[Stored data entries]
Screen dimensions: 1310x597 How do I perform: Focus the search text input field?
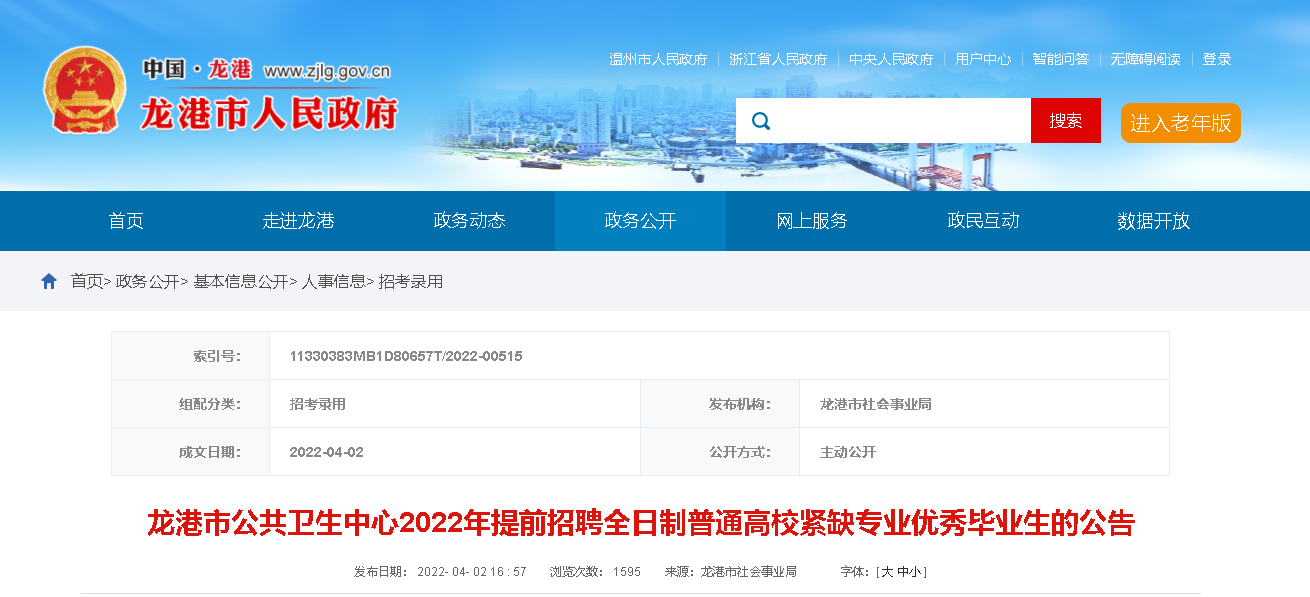click(x=900, y=121)
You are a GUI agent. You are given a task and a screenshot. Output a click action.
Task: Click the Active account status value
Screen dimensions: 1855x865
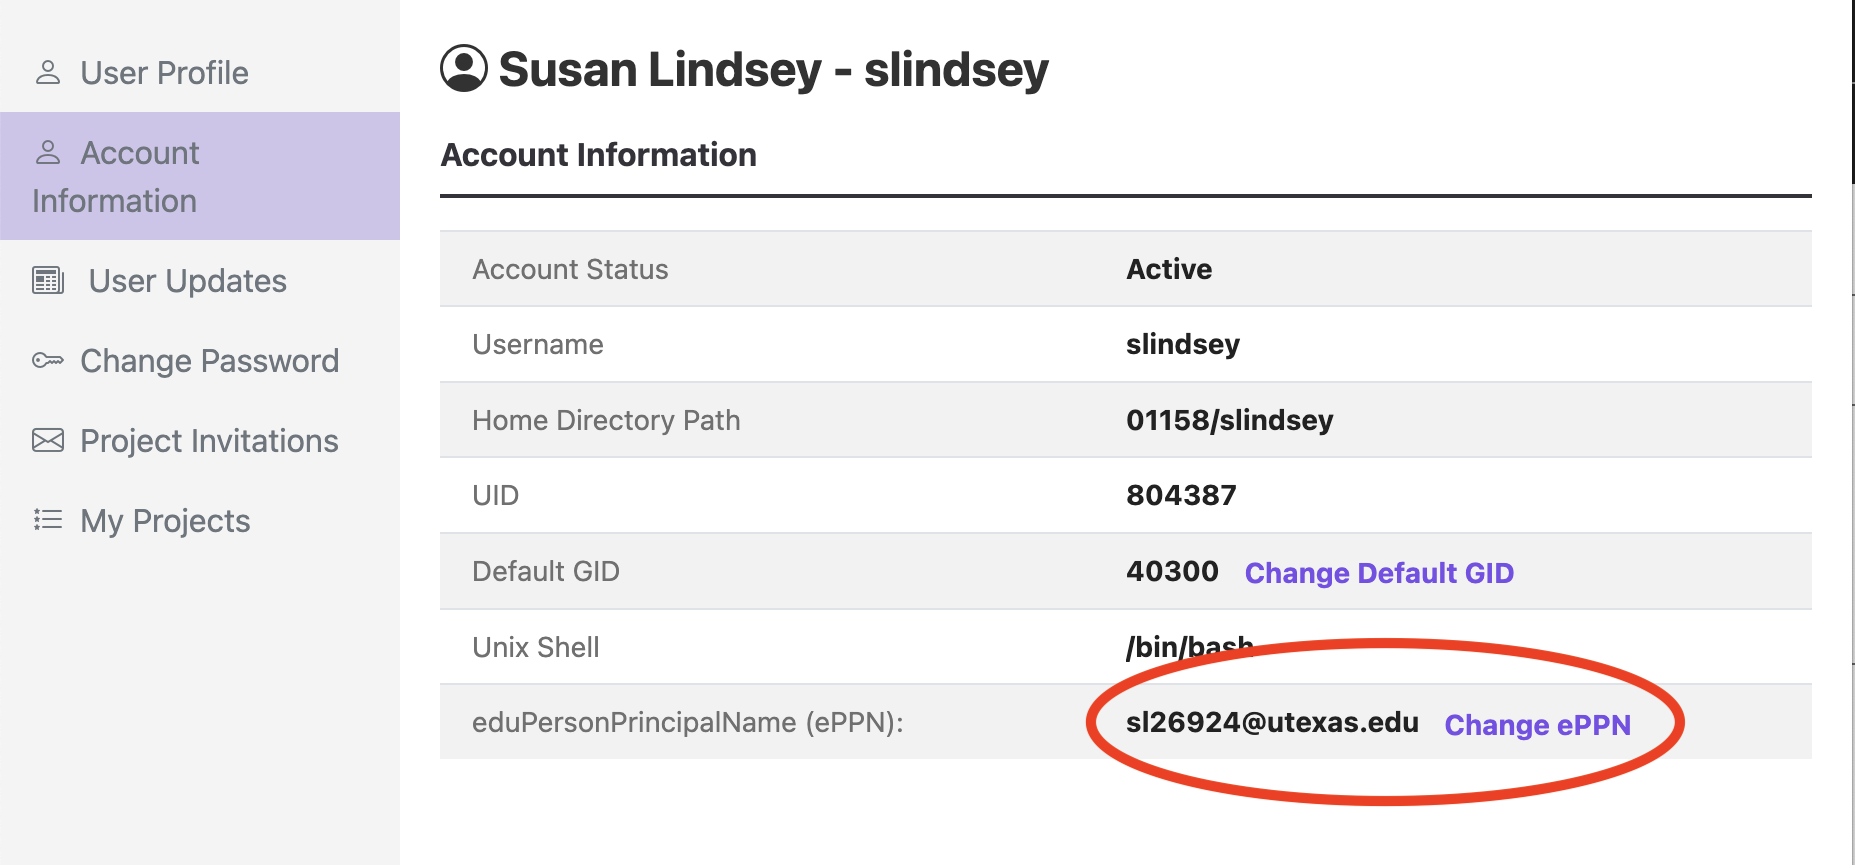[x=1169, y=269]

Assignment ::
Every line of the records must come back unchanged, except that pictures are dropped.

Finished task ::
Screen dimensions: 1310x597 How do I perform: Focus the search text input field?
click(x=900, y=121)
You are a GUI agent. You are given a task and a screenshot. Output a click action.
Task: Click the Active account status value
Screen dimensions: 1855x865
[x=1169, y=269]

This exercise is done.